Document segment —
::::::::::
Letter: Rhodes to Lummis

Great Salutations

 

“Two good men, Lummis and Rhodes. They loved a good fight as much as a good laugh and they gave their strength to support their friends and confound their enemies.” These lines open the Forward to Frank M. Clark’s Sandpapers: the lives and letters of Eugene Manlove Rhodes and Charles Fletcher Lummis (Sunstone Press, 1994), and if they raise a question in the reader’s mind it’s answered a few lines later— “They had the same enemies: falsehood, pretense, arrogance, tyranny.”

Some surveyors of the field call Eugene Rhodes (1869 – 1934) the best writer and most authentic voice among the western storytellers of the day, and certainly Rhodes was one the very few who actually lived the life—though more as horseman than cowboy.  He himself admitted he had a way with horses but no great talent for managing cows. 

In the pre-sound era a number of his novels and short stories were made into films. John Ford directed one called The Passion of the Moth.

Charles Lummis published some of Rhodes’ first efforts in Land of Sunshine (later Out West), at a time when the struggling writer sorely needed the $10 a story. But by all accounts he also needed Lummis’ alternating confirmation of his talent and exhortations to improve.

The correspondence evolved into a deep, lifelong friendship. By 1927, two years before Lummis’ death, “Dear Sir” and “Dear Rhodes” had become “Dear Friend” and “Dear Gene ‘O Mine”.

The letters that follow don’t talk to each other—in fact eight years separate them. But they’re two of the most striking from the collection, and seem to speak to the times and to capture something of the voices, the characters, of the two Southwestern correspondents. 

Both letters appear in Sandpapers: The lives and letters of Eugene Manlove Rhodes and Charles Fletcher Lummis, by Frank M. Clark (Sunstone Press, Santa Fe, 1994), and are used here by permission.

Suzanne Lummis

 


Photo of Charles F. Lummis courtesy of the 
Southwest Museum
,
Los Angeles, Calif.


January 21, 1918

Dear Rhodes:

Just got your letter of the 13 today. Have had the book (West is West) for several weeks; and by robbing my pillow have waded through it,

It is a Powerful Book. It deserved to have been printed by someone who knew a fount of type from a tin can, evacuated. It still hurts my Virgin Feelings to see misspelling and typographical errors.
::::::::::
Stored data entries
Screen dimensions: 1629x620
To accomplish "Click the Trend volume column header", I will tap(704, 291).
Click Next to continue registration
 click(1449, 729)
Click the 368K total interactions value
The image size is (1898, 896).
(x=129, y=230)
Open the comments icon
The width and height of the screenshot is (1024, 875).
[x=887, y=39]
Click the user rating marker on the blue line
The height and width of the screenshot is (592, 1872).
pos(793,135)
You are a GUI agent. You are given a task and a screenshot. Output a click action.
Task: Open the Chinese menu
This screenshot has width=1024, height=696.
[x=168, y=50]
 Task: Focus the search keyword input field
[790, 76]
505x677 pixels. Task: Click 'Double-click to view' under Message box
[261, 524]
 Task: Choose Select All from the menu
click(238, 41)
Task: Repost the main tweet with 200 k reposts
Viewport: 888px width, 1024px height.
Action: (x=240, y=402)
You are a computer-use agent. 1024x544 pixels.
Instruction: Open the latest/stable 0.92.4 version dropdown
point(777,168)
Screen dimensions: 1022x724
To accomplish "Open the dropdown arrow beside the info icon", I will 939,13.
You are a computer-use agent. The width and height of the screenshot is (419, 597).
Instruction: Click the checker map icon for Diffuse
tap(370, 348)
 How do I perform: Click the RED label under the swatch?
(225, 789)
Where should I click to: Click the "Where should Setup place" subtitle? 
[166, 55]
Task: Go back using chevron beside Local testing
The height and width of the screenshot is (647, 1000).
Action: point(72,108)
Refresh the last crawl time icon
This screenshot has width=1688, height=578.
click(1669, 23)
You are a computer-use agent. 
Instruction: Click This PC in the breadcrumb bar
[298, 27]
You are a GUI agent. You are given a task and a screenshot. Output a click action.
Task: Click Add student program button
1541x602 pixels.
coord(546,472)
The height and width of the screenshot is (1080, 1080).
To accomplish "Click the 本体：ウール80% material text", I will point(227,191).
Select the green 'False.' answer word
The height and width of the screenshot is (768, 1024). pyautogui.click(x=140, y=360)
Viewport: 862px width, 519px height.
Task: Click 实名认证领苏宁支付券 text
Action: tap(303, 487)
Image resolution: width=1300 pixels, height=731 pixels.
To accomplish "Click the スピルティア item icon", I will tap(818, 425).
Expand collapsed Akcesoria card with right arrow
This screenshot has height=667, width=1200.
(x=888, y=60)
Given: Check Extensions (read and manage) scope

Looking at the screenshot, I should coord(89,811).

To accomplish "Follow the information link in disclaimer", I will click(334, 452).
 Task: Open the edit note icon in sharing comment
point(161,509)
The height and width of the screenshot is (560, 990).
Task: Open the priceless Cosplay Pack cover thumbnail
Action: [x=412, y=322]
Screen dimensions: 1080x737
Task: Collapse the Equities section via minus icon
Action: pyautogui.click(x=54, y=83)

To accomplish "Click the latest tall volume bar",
::::::::::
Required work —
1 - According to the introduction to the Rhodes and Lummis letters, why were the two letters chosen even though they don't talk to each other? Answer in one to three sentences.
2 - Print a passage from the introduction to the Rhodes and Lummis letters, starting at the words "Both letters appear" and stopping after "Los Angeles, Calif.".

Answers to the problems —
1 - They are two of the most striking letters in the collection. They also seem to speak to the times and to capture something of the voices and characters of the two Southwestern correspondents.

2 -
Both letters appear in Sandpapers: The lives and letters of Eugene Manlove Rhodes and Charles Fletcher Lummis, by Frank M. Clark (Sunstone Press, Santa Fe, 1994), and are used here by permission.

Suzanne Lummis

 


Photo of Charles F. Lummis courtesy of the 
Southwest Museum
,
Los Angeles, Calif.